REQUIRED WORK: Filter the entries beneath this task, copying only the lines that hold the word "dimensions".

---

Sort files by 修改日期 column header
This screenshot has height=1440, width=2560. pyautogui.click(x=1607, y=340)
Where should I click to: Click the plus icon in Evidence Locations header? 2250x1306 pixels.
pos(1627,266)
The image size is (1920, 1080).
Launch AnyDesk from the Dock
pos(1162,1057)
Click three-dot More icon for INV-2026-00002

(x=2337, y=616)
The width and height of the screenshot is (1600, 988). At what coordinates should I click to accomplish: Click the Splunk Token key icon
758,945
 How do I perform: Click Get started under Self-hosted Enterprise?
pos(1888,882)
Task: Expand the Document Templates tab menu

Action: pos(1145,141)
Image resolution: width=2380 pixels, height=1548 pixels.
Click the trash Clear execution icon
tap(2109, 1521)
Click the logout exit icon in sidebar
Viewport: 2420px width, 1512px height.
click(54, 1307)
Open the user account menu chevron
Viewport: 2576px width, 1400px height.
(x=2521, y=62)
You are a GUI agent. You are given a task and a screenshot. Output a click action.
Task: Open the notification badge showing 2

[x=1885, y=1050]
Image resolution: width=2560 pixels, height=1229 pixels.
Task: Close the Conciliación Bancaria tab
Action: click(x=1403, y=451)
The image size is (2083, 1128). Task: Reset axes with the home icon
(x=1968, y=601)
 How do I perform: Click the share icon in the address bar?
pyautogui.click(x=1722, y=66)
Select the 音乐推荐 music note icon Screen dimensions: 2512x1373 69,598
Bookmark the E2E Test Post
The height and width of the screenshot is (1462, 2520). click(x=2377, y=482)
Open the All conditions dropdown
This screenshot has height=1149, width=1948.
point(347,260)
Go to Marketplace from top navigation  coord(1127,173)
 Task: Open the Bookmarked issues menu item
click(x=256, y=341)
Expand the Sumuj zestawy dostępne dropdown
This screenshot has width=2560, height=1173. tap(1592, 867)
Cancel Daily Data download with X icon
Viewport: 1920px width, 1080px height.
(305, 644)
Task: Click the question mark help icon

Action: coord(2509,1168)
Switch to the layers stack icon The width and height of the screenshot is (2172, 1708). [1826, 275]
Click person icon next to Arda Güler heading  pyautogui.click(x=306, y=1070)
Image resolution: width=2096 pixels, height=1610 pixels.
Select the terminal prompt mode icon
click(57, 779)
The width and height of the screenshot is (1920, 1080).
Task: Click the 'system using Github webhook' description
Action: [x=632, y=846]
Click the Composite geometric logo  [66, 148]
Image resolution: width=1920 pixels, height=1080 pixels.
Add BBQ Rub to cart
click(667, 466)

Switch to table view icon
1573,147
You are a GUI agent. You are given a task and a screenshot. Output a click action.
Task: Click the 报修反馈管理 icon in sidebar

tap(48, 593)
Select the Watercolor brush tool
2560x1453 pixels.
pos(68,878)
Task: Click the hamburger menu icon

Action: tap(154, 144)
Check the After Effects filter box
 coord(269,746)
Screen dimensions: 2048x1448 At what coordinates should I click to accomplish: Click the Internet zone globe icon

---

ANSWER SPACE:
Select the 音乐推荐 music note icon Screen dimensions: 2512x1373 69,598
Screen dimensions: 2048x1448 At what coordinates should I click to accomplish: Click the Internet zone globe icon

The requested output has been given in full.